#### Exercise:
Once the line containing "Image resolution: width=1148" is found in the records below, return it and each following line exactly, up to and including the line containing "You are a computer-use agent. 1200x370", and nothing else.

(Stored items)

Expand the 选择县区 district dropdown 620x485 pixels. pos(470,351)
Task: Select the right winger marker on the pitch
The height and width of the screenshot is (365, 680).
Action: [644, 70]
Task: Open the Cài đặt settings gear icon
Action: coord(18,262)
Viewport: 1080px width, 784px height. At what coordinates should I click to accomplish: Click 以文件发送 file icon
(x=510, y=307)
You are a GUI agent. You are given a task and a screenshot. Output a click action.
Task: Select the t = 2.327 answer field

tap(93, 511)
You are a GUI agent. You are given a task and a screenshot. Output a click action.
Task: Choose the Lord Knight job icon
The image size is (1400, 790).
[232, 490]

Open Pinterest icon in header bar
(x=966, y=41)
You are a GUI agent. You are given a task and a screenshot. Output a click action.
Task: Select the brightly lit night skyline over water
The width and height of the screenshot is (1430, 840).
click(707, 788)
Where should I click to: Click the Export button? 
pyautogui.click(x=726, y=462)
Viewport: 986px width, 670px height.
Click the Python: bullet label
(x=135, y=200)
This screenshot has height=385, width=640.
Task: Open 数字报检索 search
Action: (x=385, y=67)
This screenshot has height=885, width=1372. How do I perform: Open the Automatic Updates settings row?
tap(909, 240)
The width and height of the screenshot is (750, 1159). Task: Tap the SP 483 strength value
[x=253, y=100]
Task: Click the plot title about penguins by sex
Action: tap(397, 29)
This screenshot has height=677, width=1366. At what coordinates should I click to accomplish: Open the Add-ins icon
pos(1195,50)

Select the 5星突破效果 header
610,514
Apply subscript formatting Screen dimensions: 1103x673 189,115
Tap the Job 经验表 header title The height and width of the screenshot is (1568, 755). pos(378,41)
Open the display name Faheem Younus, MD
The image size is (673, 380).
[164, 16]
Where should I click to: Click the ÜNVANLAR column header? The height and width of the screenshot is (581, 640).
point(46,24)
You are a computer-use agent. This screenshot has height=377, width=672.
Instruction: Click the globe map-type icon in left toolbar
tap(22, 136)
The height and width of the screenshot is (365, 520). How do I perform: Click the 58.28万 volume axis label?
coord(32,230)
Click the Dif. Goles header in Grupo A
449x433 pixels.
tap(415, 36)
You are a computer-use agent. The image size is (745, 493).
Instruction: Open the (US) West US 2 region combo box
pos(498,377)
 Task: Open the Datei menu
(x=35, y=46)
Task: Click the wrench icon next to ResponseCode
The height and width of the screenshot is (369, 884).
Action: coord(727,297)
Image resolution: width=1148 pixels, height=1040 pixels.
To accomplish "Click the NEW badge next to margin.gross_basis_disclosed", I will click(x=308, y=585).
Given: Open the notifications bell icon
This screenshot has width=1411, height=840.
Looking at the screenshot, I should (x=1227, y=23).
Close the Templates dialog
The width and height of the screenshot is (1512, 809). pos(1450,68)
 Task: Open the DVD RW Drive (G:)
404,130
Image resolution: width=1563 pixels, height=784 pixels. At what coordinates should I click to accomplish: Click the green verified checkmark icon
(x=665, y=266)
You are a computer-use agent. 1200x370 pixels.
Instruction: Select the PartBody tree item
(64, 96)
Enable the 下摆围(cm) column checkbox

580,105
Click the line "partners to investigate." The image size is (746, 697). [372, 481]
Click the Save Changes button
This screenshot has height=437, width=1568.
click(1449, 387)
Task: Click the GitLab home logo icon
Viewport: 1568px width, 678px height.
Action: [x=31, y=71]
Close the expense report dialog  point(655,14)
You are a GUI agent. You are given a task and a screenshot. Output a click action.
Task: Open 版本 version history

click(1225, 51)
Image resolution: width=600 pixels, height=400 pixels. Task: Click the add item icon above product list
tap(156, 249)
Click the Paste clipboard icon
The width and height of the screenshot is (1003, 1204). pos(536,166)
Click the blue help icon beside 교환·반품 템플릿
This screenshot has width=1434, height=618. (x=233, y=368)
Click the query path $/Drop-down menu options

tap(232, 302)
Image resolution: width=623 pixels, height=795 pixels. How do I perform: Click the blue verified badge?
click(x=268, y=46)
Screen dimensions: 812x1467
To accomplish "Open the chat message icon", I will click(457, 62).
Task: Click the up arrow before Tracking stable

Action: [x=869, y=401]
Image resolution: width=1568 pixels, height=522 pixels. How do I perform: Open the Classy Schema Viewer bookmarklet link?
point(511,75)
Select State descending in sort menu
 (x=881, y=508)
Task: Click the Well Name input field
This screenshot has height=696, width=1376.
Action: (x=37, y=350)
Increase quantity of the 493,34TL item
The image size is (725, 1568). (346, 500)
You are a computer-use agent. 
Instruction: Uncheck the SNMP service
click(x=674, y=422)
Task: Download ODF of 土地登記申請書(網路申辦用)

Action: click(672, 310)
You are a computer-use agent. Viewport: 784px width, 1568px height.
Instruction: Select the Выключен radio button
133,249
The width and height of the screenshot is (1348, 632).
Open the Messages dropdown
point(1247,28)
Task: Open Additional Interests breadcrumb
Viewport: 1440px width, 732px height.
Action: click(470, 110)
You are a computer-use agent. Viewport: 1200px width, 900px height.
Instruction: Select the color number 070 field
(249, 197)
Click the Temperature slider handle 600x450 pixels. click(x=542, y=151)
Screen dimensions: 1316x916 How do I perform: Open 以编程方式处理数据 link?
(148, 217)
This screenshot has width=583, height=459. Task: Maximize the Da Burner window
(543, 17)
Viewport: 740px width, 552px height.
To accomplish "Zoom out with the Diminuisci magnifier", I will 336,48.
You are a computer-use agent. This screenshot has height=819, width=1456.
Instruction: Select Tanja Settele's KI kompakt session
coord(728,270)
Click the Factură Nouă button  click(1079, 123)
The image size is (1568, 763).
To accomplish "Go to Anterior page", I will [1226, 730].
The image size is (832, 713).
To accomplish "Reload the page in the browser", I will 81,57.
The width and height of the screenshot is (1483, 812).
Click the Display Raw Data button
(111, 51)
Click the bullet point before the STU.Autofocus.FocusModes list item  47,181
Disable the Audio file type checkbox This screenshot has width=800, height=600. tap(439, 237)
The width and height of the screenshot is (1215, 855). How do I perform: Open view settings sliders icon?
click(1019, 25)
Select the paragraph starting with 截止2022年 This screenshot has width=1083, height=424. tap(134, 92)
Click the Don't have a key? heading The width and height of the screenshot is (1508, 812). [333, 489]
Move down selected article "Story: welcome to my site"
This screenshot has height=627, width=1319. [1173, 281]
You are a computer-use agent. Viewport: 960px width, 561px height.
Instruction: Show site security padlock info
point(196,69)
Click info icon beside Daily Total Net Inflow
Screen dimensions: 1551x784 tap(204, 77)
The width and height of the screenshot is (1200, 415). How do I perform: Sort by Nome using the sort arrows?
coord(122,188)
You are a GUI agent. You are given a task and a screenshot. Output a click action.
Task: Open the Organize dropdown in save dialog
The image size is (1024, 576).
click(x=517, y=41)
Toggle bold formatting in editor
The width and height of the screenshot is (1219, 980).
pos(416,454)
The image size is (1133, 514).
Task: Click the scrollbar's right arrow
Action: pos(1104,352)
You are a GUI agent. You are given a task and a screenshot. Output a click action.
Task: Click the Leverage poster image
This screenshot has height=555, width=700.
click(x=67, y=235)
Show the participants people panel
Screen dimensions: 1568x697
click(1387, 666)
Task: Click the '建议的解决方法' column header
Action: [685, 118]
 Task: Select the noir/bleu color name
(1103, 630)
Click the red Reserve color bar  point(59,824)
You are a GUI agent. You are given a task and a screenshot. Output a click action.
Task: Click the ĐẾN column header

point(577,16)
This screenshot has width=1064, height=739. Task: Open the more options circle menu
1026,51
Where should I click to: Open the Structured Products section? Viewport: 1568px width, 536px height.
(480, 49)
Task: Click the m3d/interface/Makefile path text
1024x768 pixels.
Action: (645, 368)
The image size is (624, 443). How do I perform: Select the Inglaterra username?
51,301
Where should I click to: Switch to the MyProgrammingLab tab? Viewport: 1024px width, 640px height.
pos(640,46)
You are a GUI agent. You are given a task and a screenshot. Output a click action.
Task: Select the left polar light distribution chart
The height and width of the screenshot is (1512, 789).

#### Reply:
Image resolution: width=1148 pixels, height=1040 pixels.
To accomplish "Click the NEW badge next to margin.gross_basis_disclosed", I will click(x=308, y=585).
Given: Open the notifications bell icon
This screenshot has width=1411, height=840.
Looking at the screenshot, I should (x=1227, y=23).
Close the Templates dialog
The width and height of the screenshot is (1512, 809). pos(1450,68)
 Task: Open the DVD RW Drive (G:)
404,130
Image resolution: width=1563 pixels, height=784 pixels. At what coordinates should I click to accomplish: Click the green verified checkmark icon
(x=665, y=266)
You are a computer-use agent. 1200x370 pixels.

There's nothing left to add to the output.